Ausgangstext –
--------------------------------

Unter dem Schutz zahlreicher Polizisten hatten Bauarbeiter am Montag mit dem Abriss der provisorischen Hütten im sogenannten Dschungel am Ärmelkanal begonnen. Von dem Lager aus, in dem mehrere tausend Menschen unter erbärmlichsten hygienischen Bedingungen hausen, versuchen die Flüchtlinge, auf Züge oder Lastwagen und Fähren zu gelangen, die sie von Frankreich nach Großbritannien bringen. Einige von ihnen haben dort Verwandte. Generell hoffen sie auf ein besseres Leben dort.
Die französischen Behörden wollen die "Dschungel"-Flüchtlinge auf andere Einrichtungen im Land verteilen. Doch die Migranten befürchten, damit auch die letzte Chance für eine Weiterreise Richtung Großbritannien zu verlieren.

--------------------------------

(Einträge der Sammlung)
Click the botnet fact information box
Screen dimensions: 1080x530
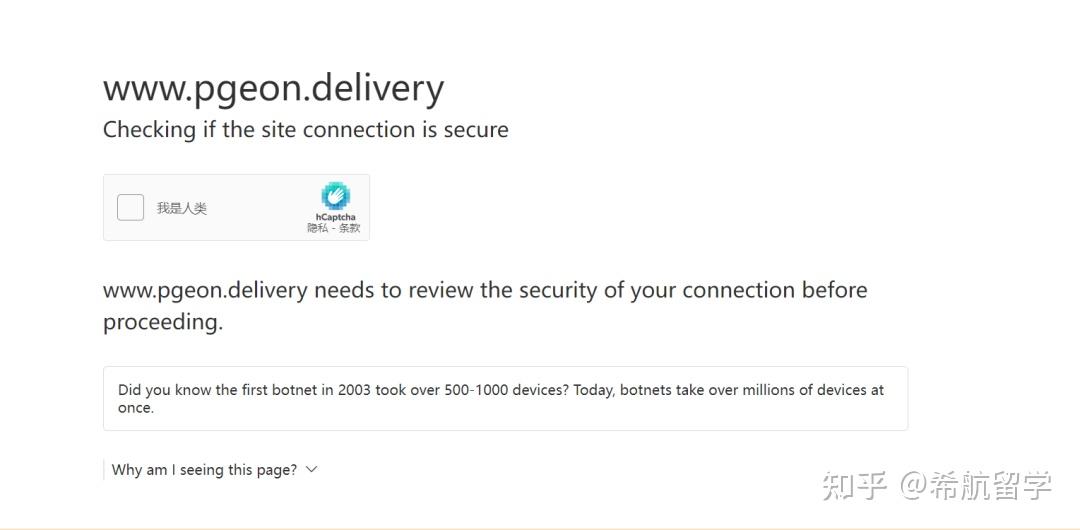[x=506, y=398]
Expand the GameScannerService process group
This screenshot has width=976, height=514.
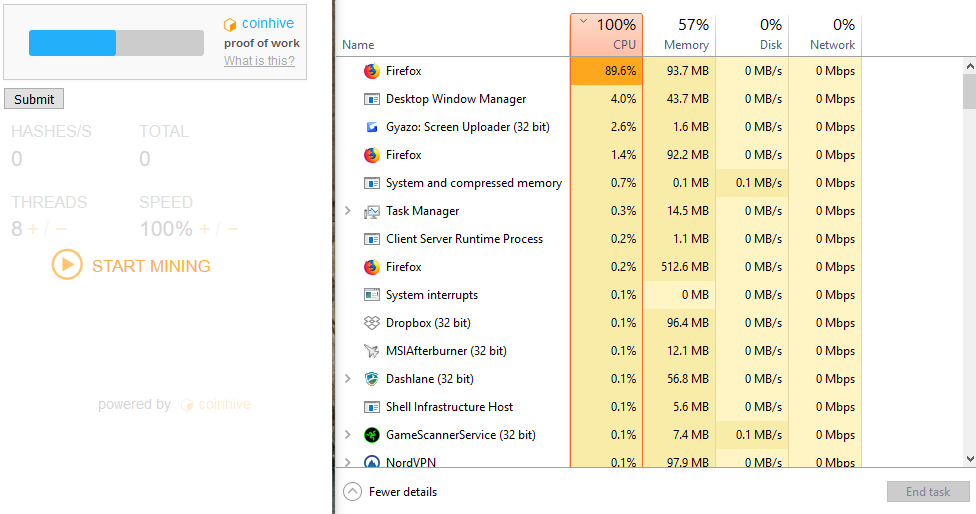pos(347,435)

--------------------------------

Arbeitsauftrag –
Schreib den Text über das Flüchtlingslager am Ärmelkanal im Anschluss an seinen letzten Satz weiter.

Deine Antwort –
Paris will mehr Geld von London
Angesichts der Flüchtlingskrise in Calais pocht Frankreich jetzt auf mehr Geld von Großbritannien. "Wir erwarten zusätzliche finanzielle Zusagen", erklärte ein Pariser Diplomat im Hinblick auf die französisch-britischen Regierungskonsultationen an diesem Donnerstag im nordfranzösischen Amiens. Unter anderem gehe es darum, neue Aufnahmezentren für Flüchtlinge einzurichten, die Sicherheitsmaßnahmen am Hafen von Calais und am Eurotunnel auszuweiten und den Kampf gegen Schleuserbanden zu verschärfen.
London hatte bereits im August 2015 Paris zusätzliche Finanzhilfen zugesagt. Die Regierung des konservativen Premiers David Cameron will damit verhindern, dass Flüchtlinge auf die britische Insel gelangen.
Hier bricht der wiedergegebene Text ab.